SQL Server Integration Services
SSIS is the string that binds all data together. Being able to take separate pieces of data and combine them all together is the job of SSIS. Data is brought in using many different types of data-types and transformations to bring the data to a standardizes structure where it can be combined into a SQL Table, Aggregate SQL Table or SQL OLTP data-mart. Using SSIS you are able to use many inputs data-types and use Visual Basic or C#(SQL 2008) to customize each data stream to transform into the excepted data format. This allows new data storage methods such as a Unstructured, JSON or XML data types to be used as a data-source. In my first example I will demonstrate a powerful way to read just about any data and normalize it.

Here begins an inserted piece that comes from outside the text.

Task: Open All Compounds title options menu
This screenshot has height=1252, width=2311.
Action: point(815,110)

Example of a non-supported datasource
In this example I am going to use a file that was created on a Linux machine created by PERL. It is use to track all activity on our site. The format was decided by someone who needed to look at activity but is not in a native sql format. This is one of the most common problems a DBA has to deal with is data in varying formats and bringing it all together to get a single picture of what is happening on your site company, ETL Extract Transform and Load using SQL Server SSIS is the way. Again this example is not how you would work with this format but how to work with any format. I will demonstrate XML and JSON later.
What you need
SQL Server 2008 Standard Edition or Developer Edition
In my example
The script has 6 components to it
- Session: A line separator for all we care
- Source: The page the activity was done on
- Action: What happened on the page
- Date: The date the record was created
- SessionId: The unique identifier of the whole session from landing to to navigate in this example
- InstanceId: A id for every event
So if someone navigated to derekevans.us from google on landing there for the first time SessionId would be the same as their InstanceId. When I click on a link my Source is the same with a new InstanceId. This allows me to see the session from beginning to end and ordered by date I can see the activity.

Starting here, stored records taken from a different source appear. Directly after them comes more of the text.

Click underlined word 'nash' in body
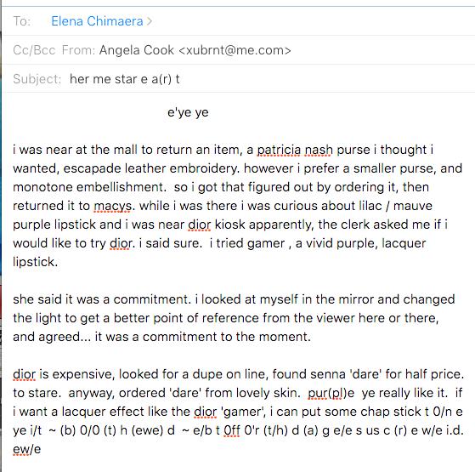The width and height of the screenshot is (475, 472). [319, 150]
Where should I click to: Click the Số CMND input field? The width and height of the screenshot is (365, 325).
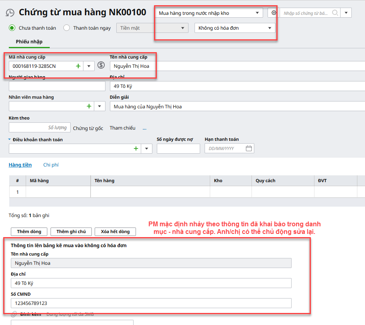pos(151,303)
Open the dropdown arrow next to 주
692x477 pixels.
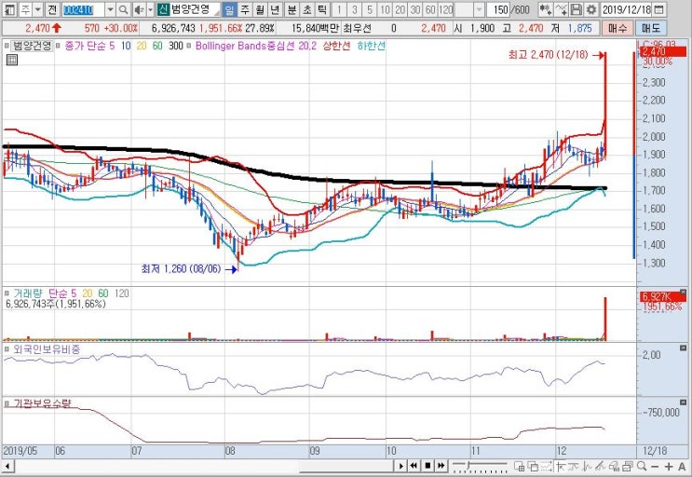click(38, 9)
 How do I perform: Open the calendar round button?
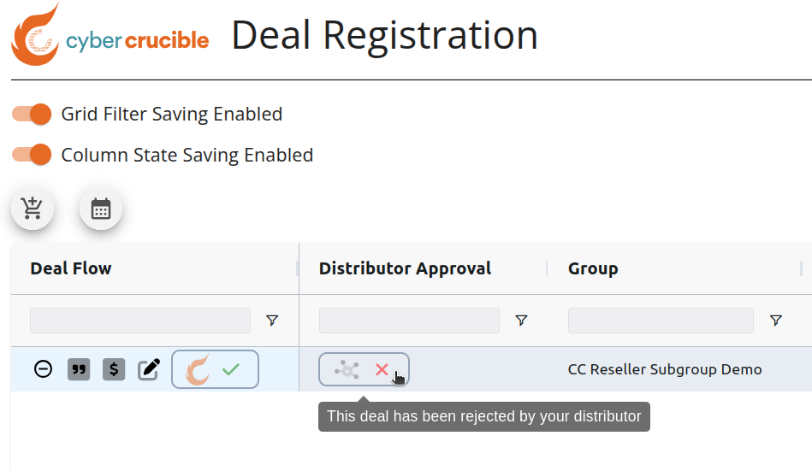tap(100, 209)
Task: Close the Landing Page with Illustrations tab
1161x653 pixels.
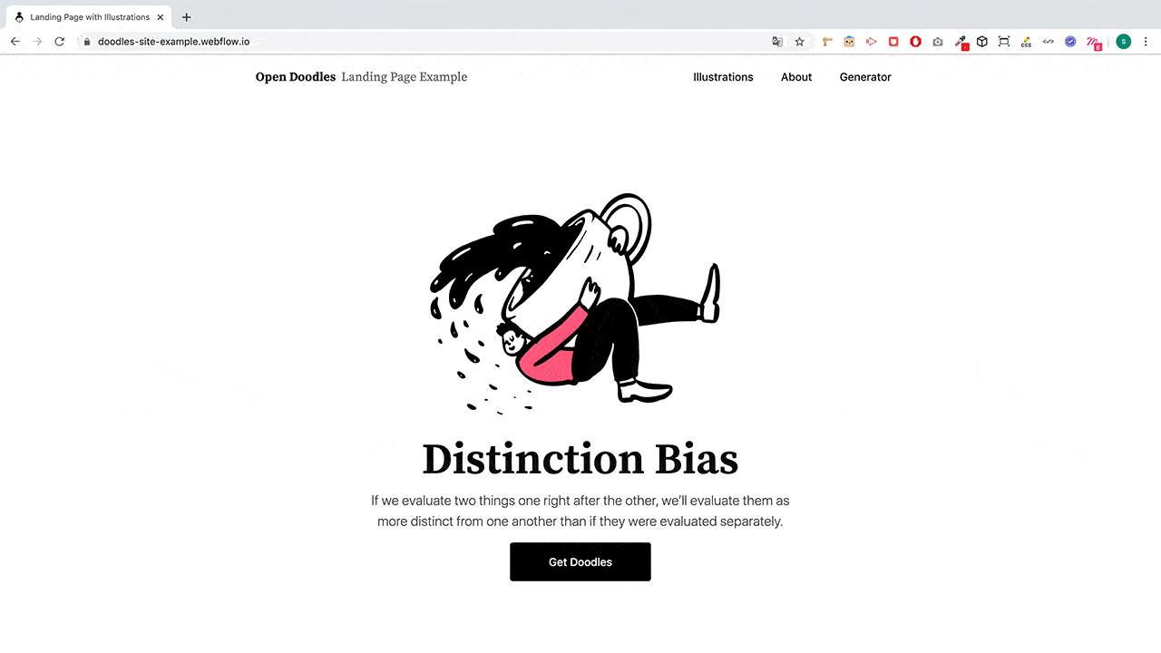Action: click(161, 17)
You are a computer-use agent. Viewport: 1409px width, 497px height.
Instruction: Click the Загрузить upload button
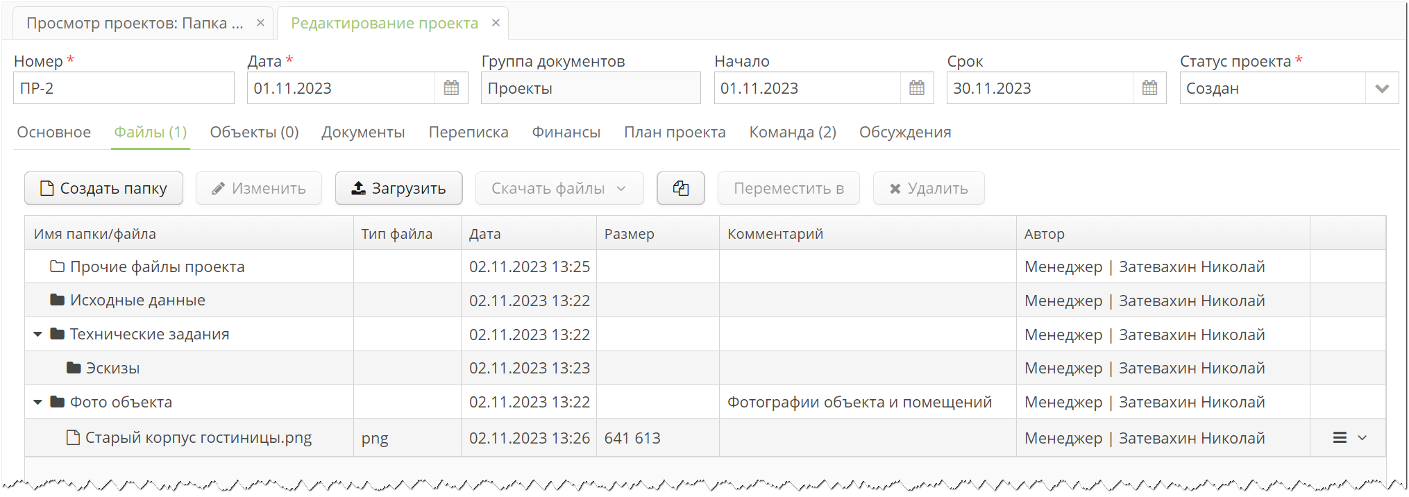pos(398,188)
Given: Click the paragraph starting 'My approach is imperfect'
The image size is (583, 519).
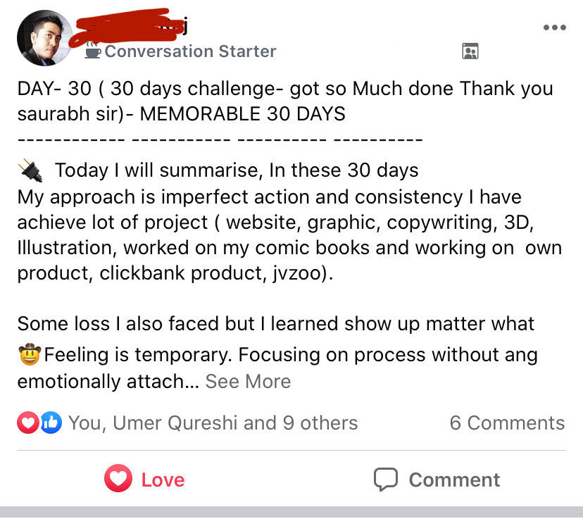Looking at the screenshot, I should tap(289, 235).
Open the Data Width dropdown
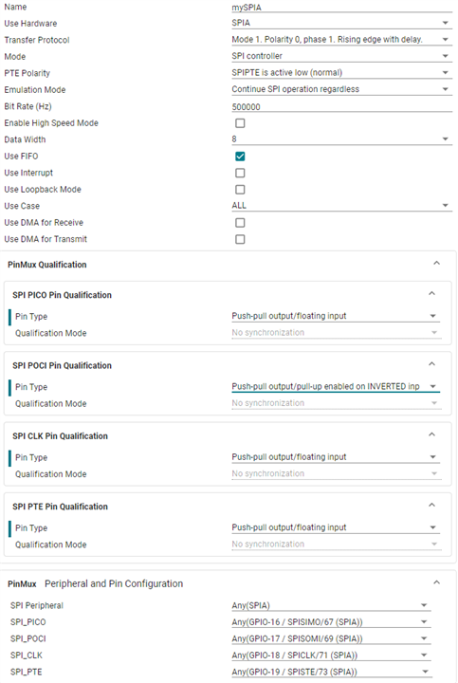The width and height of the screenshot is (458, 683). 341,139
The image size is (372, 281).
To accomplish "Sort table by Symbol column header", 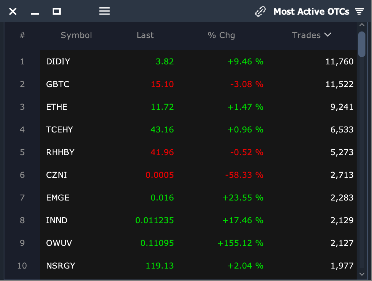I will click(x=76, y=35).

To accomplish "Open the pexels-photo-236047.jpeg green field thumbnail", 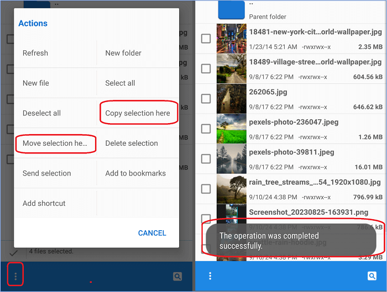I will 231,129.
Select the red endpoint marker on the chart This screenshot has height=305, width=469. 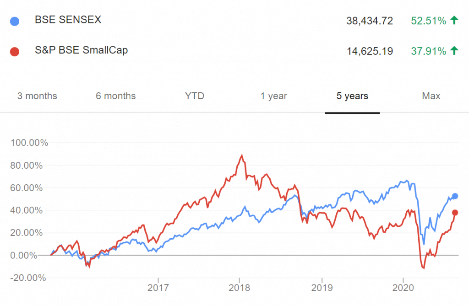(455, 212)
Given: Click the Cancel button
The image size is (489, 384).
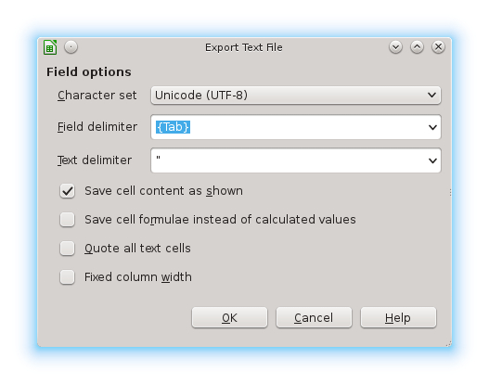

Date: 2011-11-01 16:38:24.670
So if someone where to search google for derekevans.us and land on my page search for dbcc and look at the first 2 code samples it would look like this
There are some ugly ways in SSIS to normalize this file I will not go into any of them. What you need is a Script Component as your data source. With this you can perform normalizations and transformations to turn this into a regular datasource.
Create a SSIS Project in SQL Server 2008 Business Intelligence Studio
Add a DataFlow Task and add a script component within it. You need to set it as a Source as you will be adding all the outputs from the raw file.

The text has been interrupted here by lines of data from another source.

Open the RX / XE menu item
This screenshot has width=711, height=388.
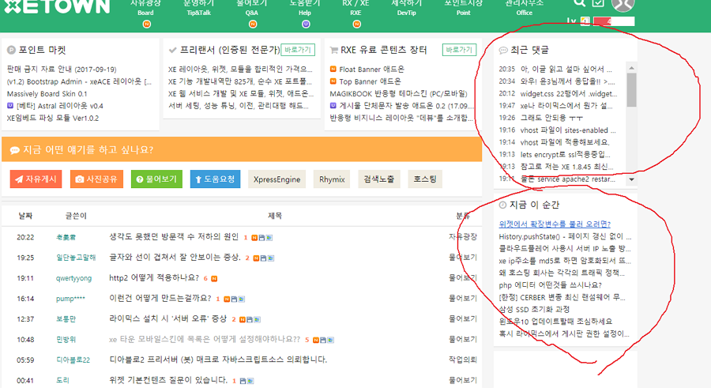pyautogui.click(x=356, y=9)
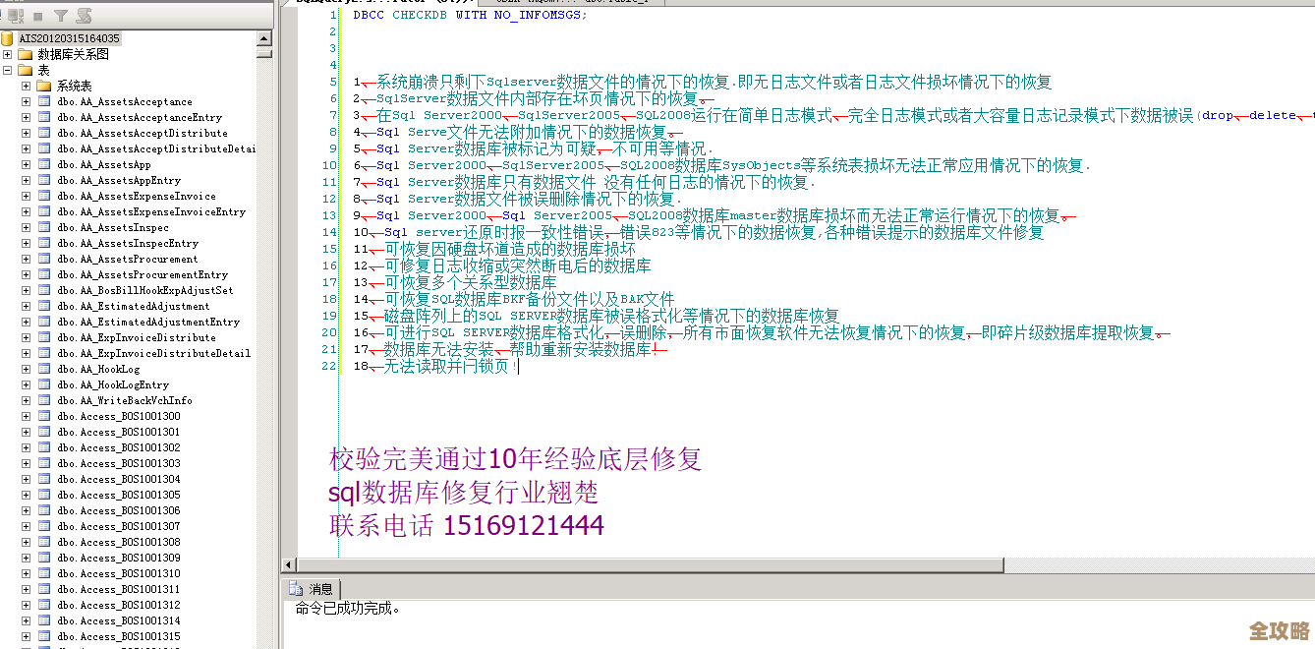Click the filter funnel icon in Object Explorer toolbar
Viewport: 1315px width, 649px height.
61,16
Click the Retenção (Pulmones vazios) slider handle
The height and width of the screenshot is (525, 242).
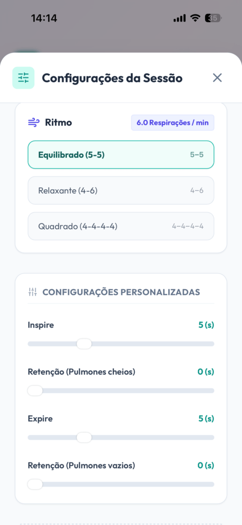pos(35,484)

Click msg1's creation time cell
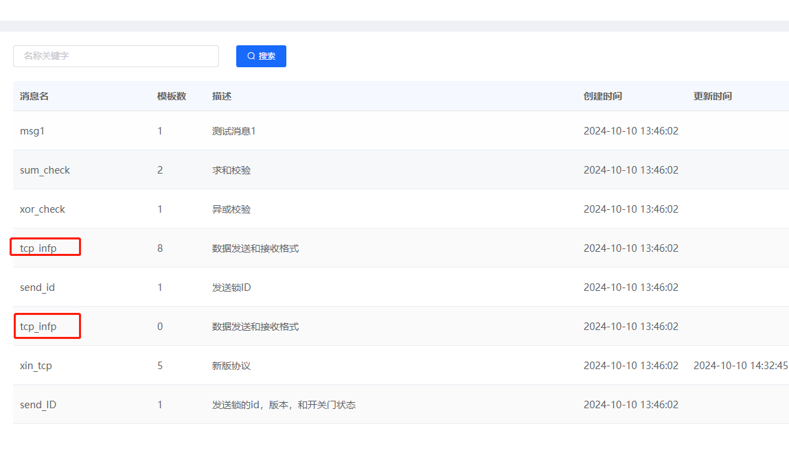630,130
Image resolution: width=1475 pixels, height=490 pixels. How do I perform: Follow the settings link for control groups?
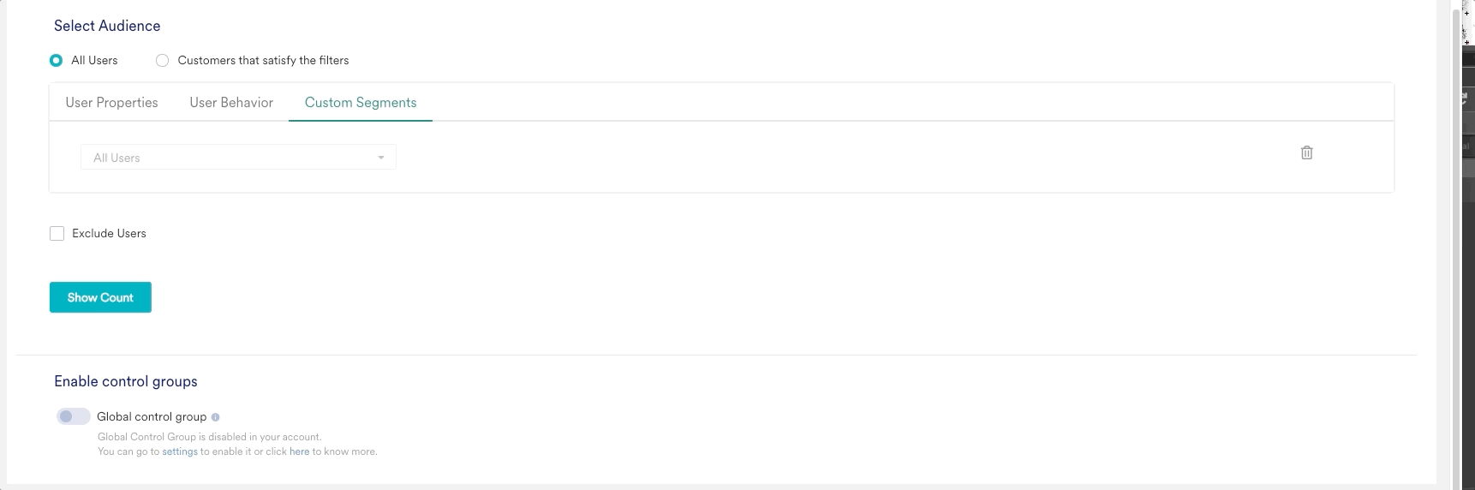[x=180, y=451]
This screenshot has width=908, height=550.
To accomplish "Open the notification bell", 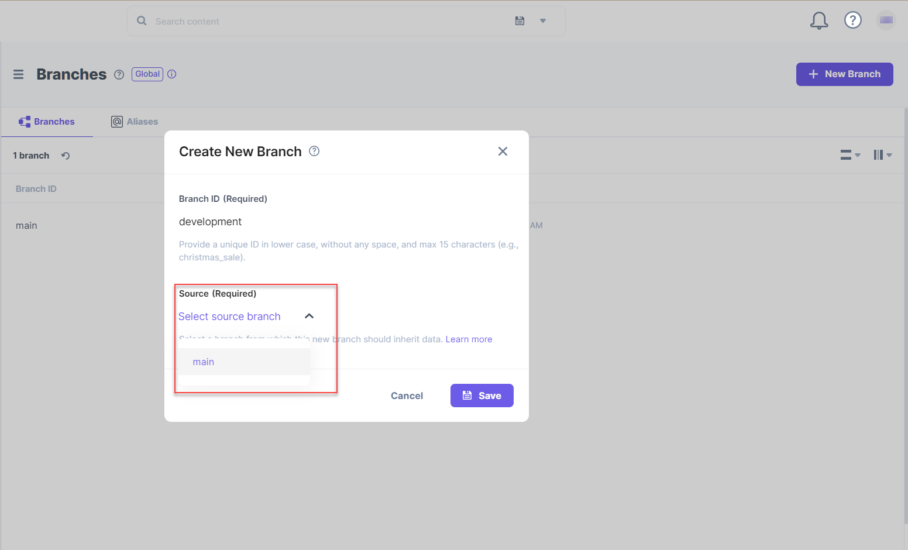I will [x=819, y=20].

Create your outputs. This is a great place to document what the columns are in the description. This becomes you meta data. You should describe what the columns contain and will help you in the long run. I will cover this later.
The script to normalize session file
When you open the script component you need to add your outputs
Just a note if you want to add your columns from first to last you have to select Output Columns when you click add column.
- Session: Ignore dont add it just a line seperator for all we care
- Source: [DT_STR] 2000. The source web address string
- Destination: [DT_STR] 2000. The destination web address
- Date: [Date] the date the action happened or when the row we are creating was made.
- SessionId: unique identifier [DT_GUID] A identifier of the time the user was on the page. It will be the same unless the wait over 30 minutes.
- InstanceId: unique identifier [DT_GUID] A unique identifier of the activity may it be click, navigate, AJAX script. Its unique and can be used as the primary key.
Create the script
If you have done everyting right you should see
Cusomizing the script to nomalize the file
In the declarations add using System.IO;
This will allow us to work with the file
In this example all you need to work with is CreateNewOutputRows()
delete public override void PreExecute()
delete public override void PostExecute()
In public override void CreateNewOutputRows() change to
public override void CreateNewOutputRows()
String sPath = @”C:\temp\Session.txt”;
using (StreamReader sr = new StreamReader(sPath))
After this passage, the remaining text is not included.